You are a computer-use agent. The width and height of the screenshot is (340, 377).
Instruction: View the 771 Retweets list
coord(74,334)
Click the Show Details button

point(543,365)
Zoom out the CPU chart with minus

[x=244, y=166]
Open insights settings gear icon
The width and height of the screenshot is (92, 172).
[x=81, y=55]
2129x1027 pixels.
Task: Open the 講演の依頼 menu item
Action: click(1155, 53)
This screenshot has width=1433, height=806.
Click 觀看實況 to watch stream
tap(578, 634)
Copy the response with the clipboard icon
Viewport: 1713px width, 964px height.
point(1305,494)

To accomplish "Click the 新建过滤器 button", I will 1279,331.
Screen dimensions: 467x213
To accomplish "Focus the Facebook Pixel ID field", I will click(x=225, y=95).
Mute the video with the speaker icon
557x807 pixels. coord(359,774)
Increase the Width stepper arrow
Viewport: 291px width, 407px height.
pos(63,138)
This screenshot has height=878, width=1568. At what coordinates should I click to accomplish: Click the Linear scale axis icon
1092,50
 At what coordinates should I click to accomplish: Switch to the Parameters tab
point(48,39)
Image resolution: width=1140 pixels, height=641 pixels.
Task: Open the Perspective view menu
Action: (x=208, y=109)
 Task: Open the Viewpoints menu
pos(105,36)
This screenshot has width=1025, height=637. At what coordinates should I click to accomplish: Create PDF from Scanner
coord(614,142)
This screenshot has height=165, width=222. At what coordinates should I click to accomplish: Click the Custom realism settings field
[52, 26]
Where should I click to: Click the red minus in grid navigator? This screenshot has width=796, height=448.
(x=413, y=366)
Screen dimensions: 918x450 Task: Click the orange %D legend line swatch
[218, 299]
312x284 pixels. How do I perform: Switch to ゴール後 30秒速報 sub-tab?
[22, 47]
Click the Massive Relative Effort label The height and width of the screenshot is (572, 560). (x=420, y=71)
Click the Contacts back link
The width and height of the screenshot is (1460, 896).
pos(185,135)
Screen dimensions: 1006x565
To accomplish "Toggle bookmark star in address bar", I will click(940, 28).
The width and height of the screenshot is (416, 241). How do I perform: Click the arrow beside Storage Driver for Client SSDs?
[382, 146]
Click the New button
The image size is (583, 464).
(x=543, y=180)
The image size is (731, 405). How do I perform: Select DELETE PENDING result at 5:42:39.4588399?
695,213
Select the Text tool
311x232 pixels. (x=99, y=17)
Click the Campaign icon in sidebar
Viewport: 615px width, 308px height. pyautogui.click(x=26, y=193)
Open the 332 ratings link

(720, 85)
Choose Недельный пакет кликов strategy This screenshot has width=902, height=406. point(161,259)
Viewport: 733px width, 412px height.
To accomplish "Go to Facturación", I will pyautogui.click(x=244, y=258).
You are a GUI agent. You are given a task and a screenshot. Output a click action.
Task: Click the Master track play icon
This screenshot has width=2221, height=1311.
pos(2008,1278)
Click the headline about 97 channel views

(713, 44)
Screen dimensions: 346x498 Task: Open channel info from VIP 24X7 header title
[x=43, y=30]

======

*Task details*. Rewrite all the rows above, swapping "Screen dimensions" for "Display size" and leaving everything else unchanged.

*The reply*.
You are a computer-use agent. The width and height of the screenshot is (340, 377).
Instruction: View the 771 Retweets list
coord(74,334)
Click the Show Details button

point(543,365)
Zoom out the CPU chart with minus

[x=244, y=166]
Open insights settings gear icon
The width and height of the screenshot is (92, 172).
[x=81, y=55]
2129x1027 pixels.
Task: Open the 講演の依頼 menu item
Action: click(1155, 53)
This screenshot has width=1433, height=806.
Click 觀看實況 to watch stream
tap(578, 634)
Copy the response with the clipboard icon
Viewport: 1713px width, 964px height.
point(1305,494)

To accomplish "Click the 新建过滤器 button", I will 1279,331.
Display size: 467x213
To accomplish "Focus the Facebook Pixel ID field", I will click(x=225, y=95).
Mute the video with the speaker icon
557x807 pixels. coord(359,774)
Increase the Width stepper arrow
Viewport: 291px width, 407px height.
pos(63,138)
This screenshot has height=878, width=1568. At what coordinates should I click to accomplish: Click the Linear scale axis icon
1092,50
 At what coordinates should I click to accomplish: Switch to the Parameters tab
point(48,39)
Image resolution: width=1140 pixels, height=641 pixels.
Task: Open the Perspective view menu
Action: (x=208, y=109)
 Task: Open the Viewpoints menu
pos(105,36)
This screenshot has width=1025, height=637. At what coordinates should I click to accomplish: Create PDF from Scanner
coord(614,142)
This screenshot has height=165, width=222. At what coordinates should I click to accomplish: Click the Custom realism settings field
[52, 26]
Where should I click to: Click the red minus in grid navigator? This screenshot has width=796, height=448.
(x=413, y=366)
Display size: 918x450 Task: Click the orange %D legend line swatch
[218, 299]
312x284 pixels. How do I perform: Switch to ゴール後 30秒速報 sub-tab?
[22, 47]
Click the Massive Relative Effort label The height and width of the screenshot is (572, 560). (x=420, y=71)
Click the Contacts back link
The width and height of the screenshot is (1460, 896).
pos(185,135)
Display size: 1006x565
To accomplish "Toggle bookmark star in address bar", I will click(940, 28).
The width and height of the screenshot is (416, 241). How do I perform: Click the arrow beside Storage Driver for Client SSDs?
[382, 146]
Click the New button
The image size is (583, 464).
(x=543, y=180)
The image size is (731, 405). How do I perform: Select DELETE PENDING result at 5:42:39.4588399?
695,213
Select the Text tool
311x232 pixels. (x=99, y=17)
Click the Campaign icon in sidebar
Viewport: 615px width, 308px height. pyautogui.click(x=26, y=193)
Open the 332 ratings link

(720, 85)
Choose Недельный пакет кликов strategy This screenshot has width=902, height=406. point(161,259)
Viewport: 733px width, 412px height.
To accomplish "Go to Facturación", I will pyautogui.click(x=244, y=258).
You are a GUI agent. You are given a task and a screenshot. Output a click action.
Task: Click the Master track play icon
This screenshot has width=2221, height=1311.
pos(2008,1278)
Click the headline about 97 channel views

(713, 44)
Display size: 346x498 Task: Open channel info from VIP 24X7 header title
[x=43, y=30]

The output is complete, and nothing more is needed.